SUPPLIED ENTRIES Block Start
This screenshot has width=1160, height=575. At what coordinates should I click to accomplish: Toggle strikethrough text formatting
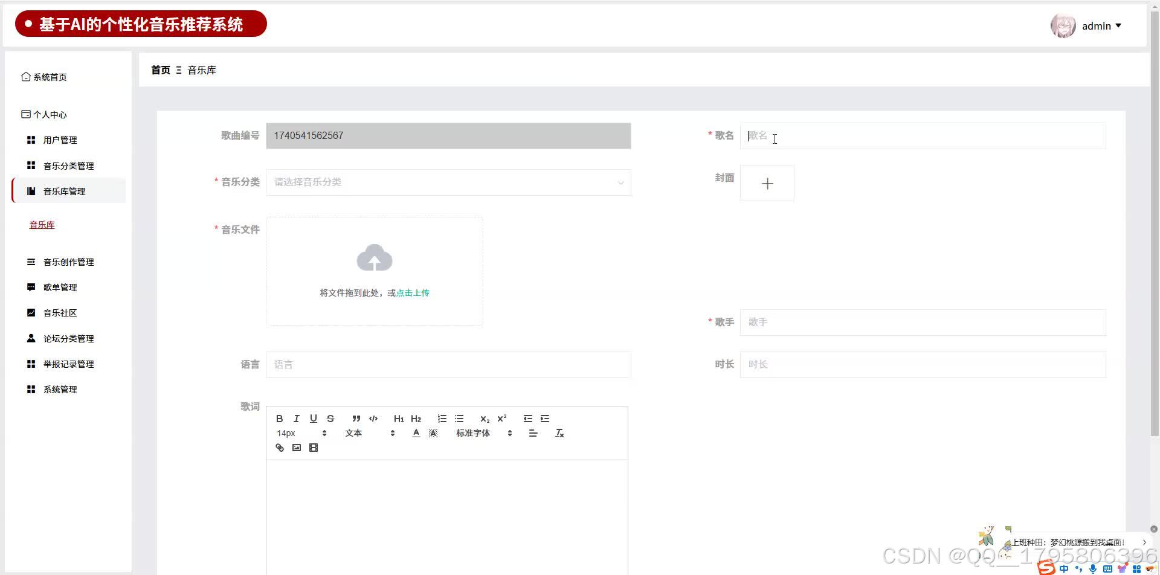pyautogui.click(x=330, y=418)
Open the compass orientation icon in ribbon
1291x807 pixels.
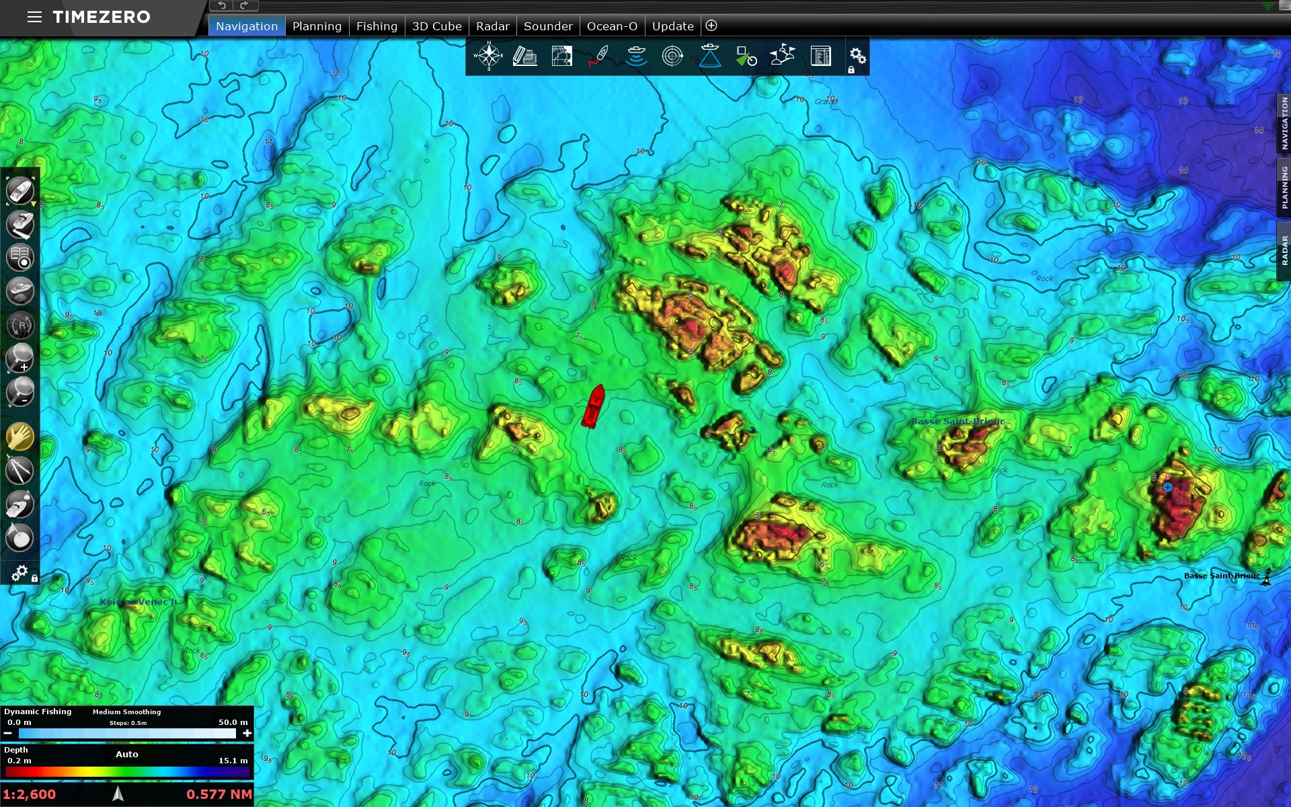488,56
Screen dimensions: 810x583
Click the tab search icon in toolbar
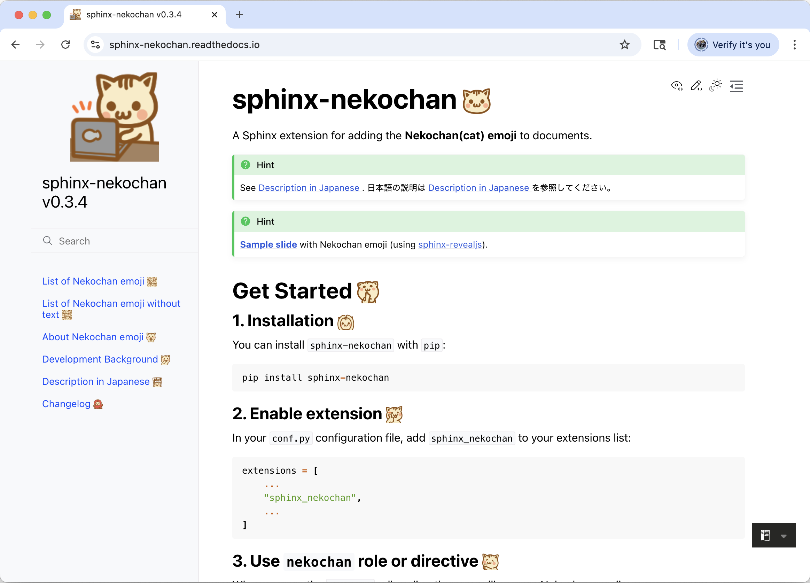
SUPPLIED ENTRIES Block End
#### [THE PROBLEM]
Copy out each line of the records where the string "icon" appears.

#### [RESPONSE BOX]
Open the compass orientation icon in ribbon
Click the tab search icon in toolbar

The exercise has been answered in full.